▶ _Exercise goal_
Transcribe the line with "How do I perform: Select" and all the lines that follow it in the material below, exactly as they stand.

(The data begins)

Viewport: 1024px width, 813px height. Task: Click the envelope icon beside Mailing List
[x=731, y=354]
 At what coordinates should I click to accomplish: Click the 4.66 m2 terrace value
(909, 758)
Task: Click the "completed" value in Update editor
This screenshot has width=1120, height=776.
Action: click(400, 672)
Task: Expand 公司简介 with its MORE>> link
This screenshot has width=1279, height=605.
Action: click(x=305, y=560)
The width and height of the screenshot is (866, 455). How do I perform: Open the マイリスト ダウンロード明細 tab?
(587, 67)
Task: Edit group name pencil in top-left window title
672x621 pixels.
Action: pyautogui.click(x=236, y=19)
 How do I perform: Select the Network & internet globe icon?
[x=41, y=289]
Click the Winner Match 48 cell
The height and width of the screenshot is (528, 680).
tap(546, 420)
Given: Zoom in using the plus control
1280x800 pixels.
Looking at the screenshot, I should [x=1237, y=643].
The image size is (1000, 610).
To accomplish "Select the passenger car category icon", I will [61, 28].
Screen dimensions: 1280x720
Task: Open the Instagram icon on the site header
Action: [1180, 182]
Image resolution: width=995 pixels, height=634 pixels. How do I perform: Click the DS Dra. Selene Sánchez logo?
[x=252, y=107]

(The data ends)

▶ _Response area_
 How do I perform: Select the Network & internet globe icon?
[x=41, y=289]
Click the Winner Match 48 cell
The height and width of the screenshot is (528, 680).
tap(546, 420)
Given: Zoom in using the plus control
1280x800 pixels.
Looking at the screenshot, I should [x=1237, y=643].
The image size is (1000, 610).
To accomplish "Select the passenger car category icon", I will [61, 28].
Screen dimensions: 1280x720
Task: Open the Instagram icon on the site header
Action: [1180, 182]
Image resolution: width=995 pixels, height=634 pixels. How do I perform: Click the DS Dra. Selene Sánchez logo?
[x=252, y=107]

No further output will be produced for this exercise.